The raiders searched the unit and found three empty document
bags like to the one seized from Dabao, several resealable plastic bags, as
well as $46.60 cash in her bag.
The prosecution said that, in a video recorded interview on
Oct 18, Dabao estimated the value of the heroin seized from her at $117,344.
During mitigation, defense counsel Leslie Parry said Dabao
was injured in a traffic accident in 2017 that kept her in hospital for four to
five months due to a surgery in which metal braces where inserted in her legs.
Parry said his client lost her income due to her injury and
the extreme pain it caused her. She did not want to bother her husband so she
borrowed money from loan sharks.
Dabao learned to abuse dangerous drugs until she was
introduced by unscrupulous acquaintances to trafficking for them to pay for the
drugs she used and settle her debt to the loan sharks, the lawyer said.
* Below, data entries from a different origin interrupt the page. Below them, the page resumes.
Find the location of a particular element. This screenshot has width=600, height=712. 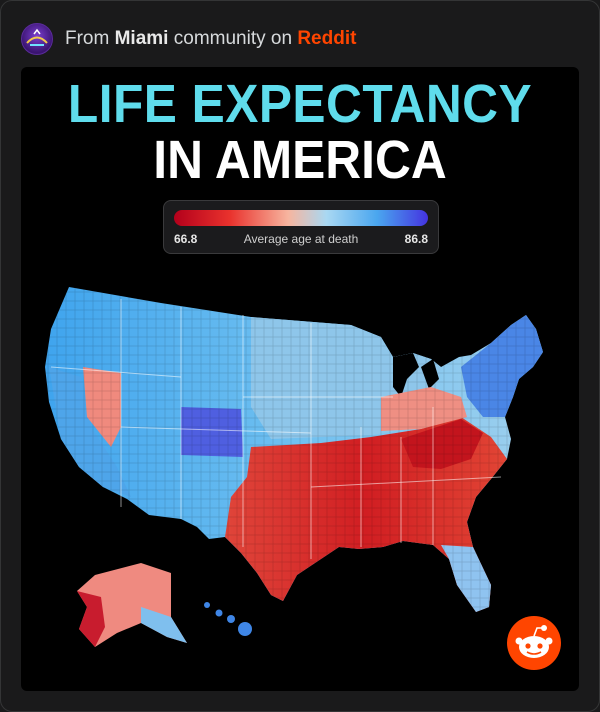

infographic-title-line-2: IN AMERICA is located at coordinates (300, 160).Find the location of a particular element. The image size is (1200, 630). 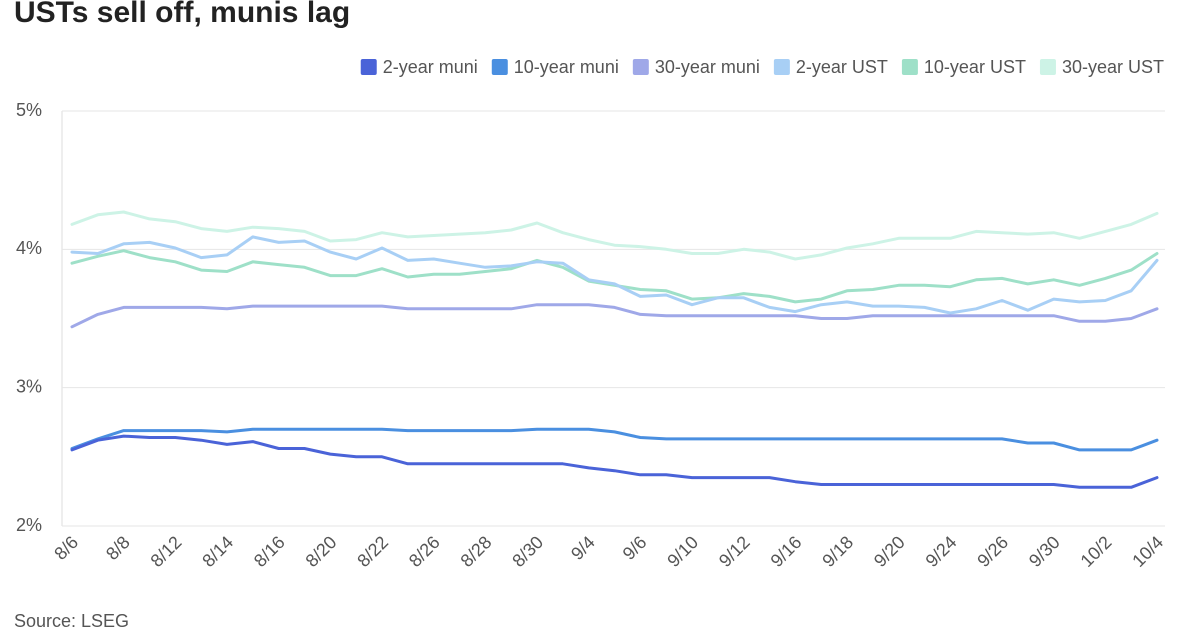

legend-label: 30-year muni is located at coordinates (708, 67).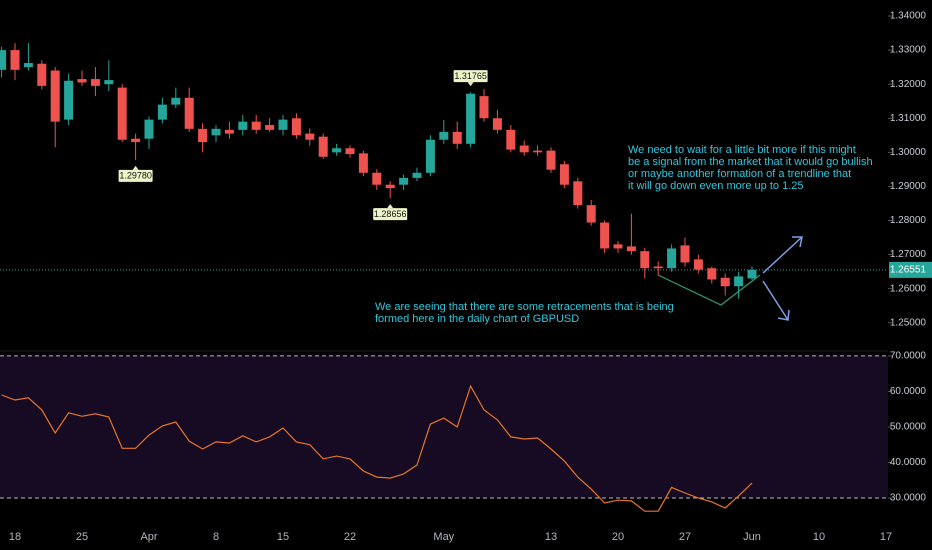  I want to click on y-tick-label: 1.33000, so click(908, 50).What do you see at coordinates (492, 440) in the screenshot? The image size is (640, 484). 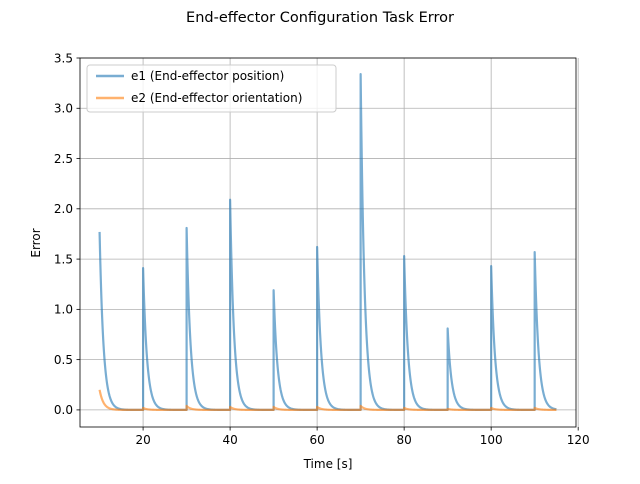 I see `x-tick-label: 100` at bounding box center [492, 440].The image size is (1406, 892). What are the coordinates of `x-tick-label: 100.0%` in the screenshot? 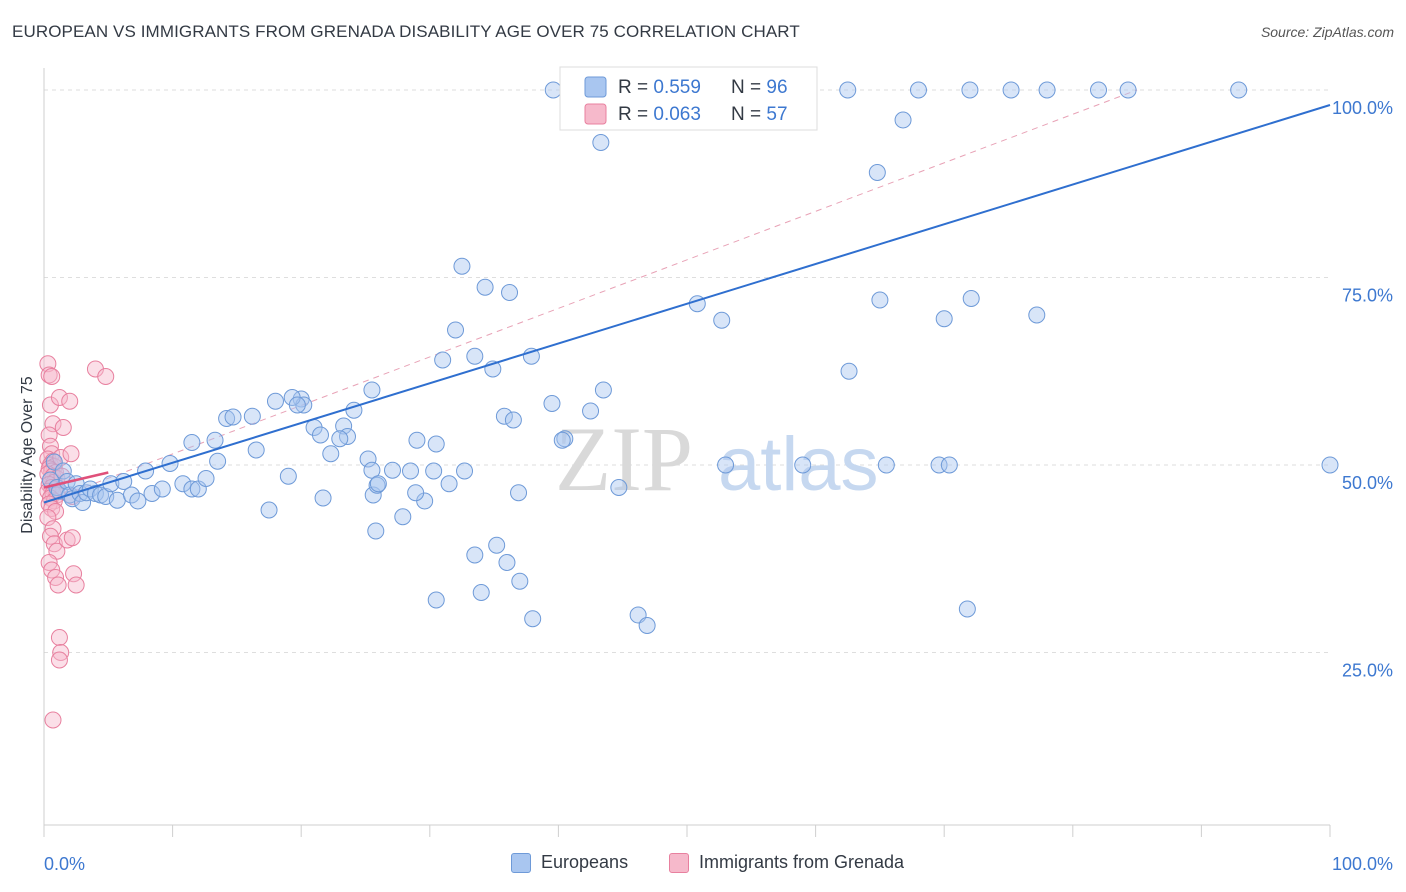 It's located at (1362, 864).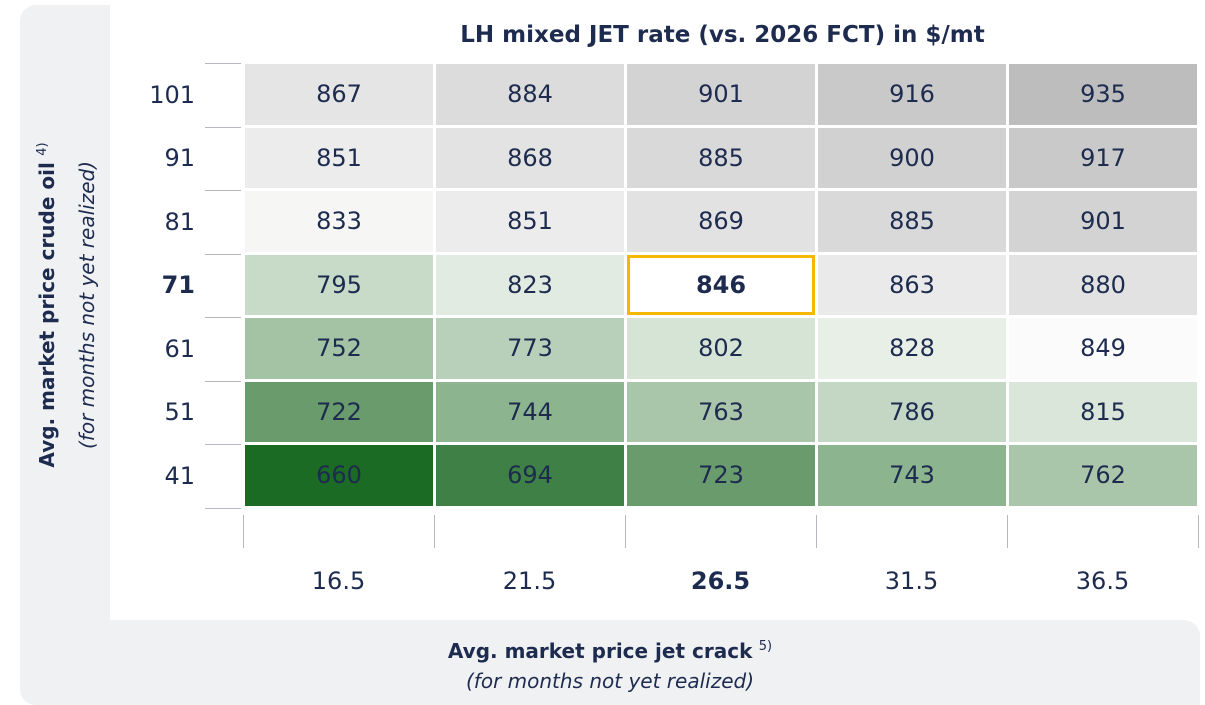 This screenshot has width=1205, height=705. I want to click on heat-cell: 823, so click(530, 284).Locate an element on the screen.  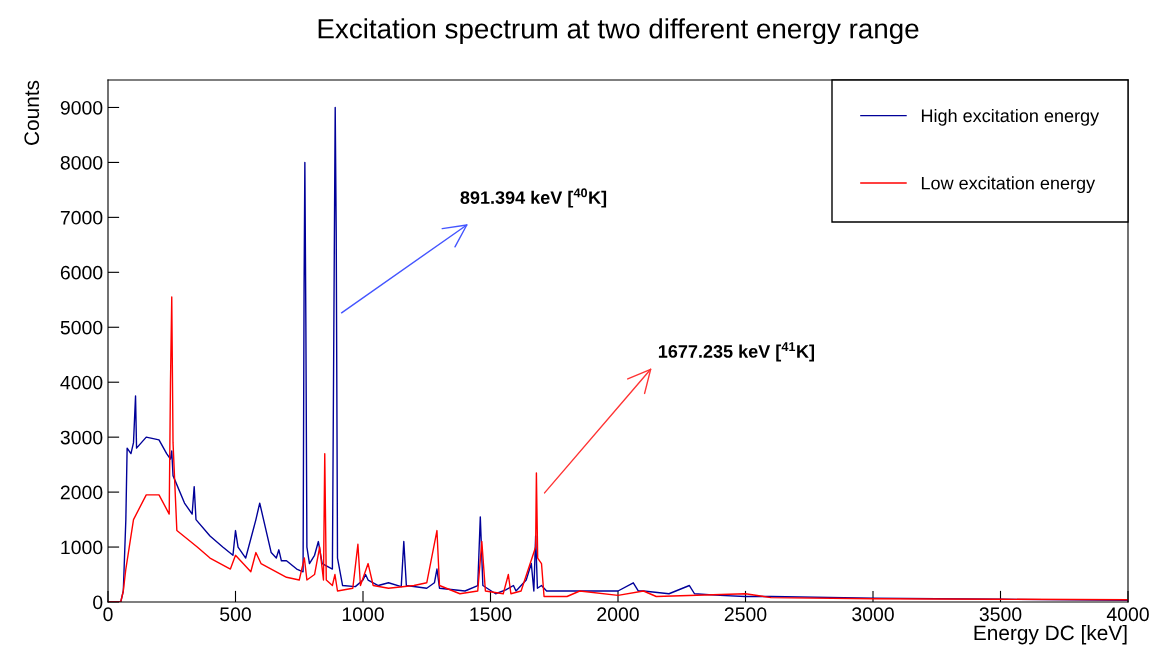
y-tick-label: 2000 is located at coordinates (82, 492).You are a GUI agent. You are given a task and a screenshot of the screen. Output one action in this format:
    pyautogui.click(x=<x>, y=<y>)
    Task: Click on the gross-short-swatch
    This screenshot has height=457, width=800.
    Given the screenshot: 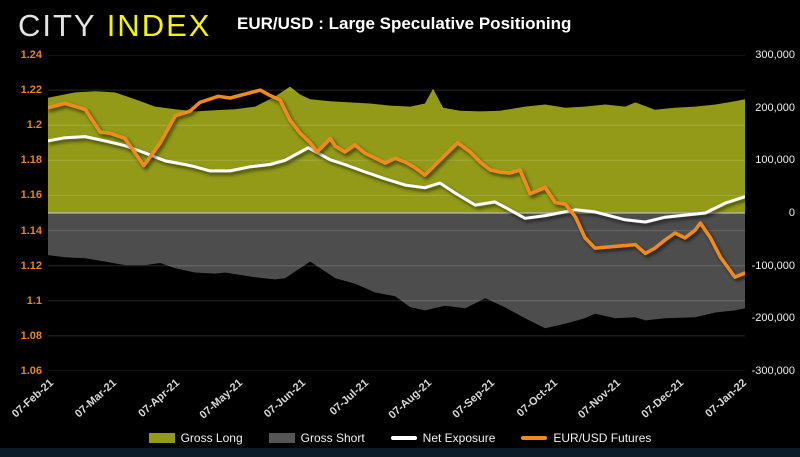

The counsel asked for leniency, saying Dabao was very
remorseful, and wished to reunite early with her husband and daughter.
Parry handed the judge three letters – one from Dabao’s
husband, who said he perceived her as a spoilt child with a good heart but is a
good mother, another from Dabao herself expressing her remorse, and, the third,
from an association of Christian pastors who said she was remorseful and begged
for leniency on her behalf.
But Justice Yau said all the mitigation pleas had no value.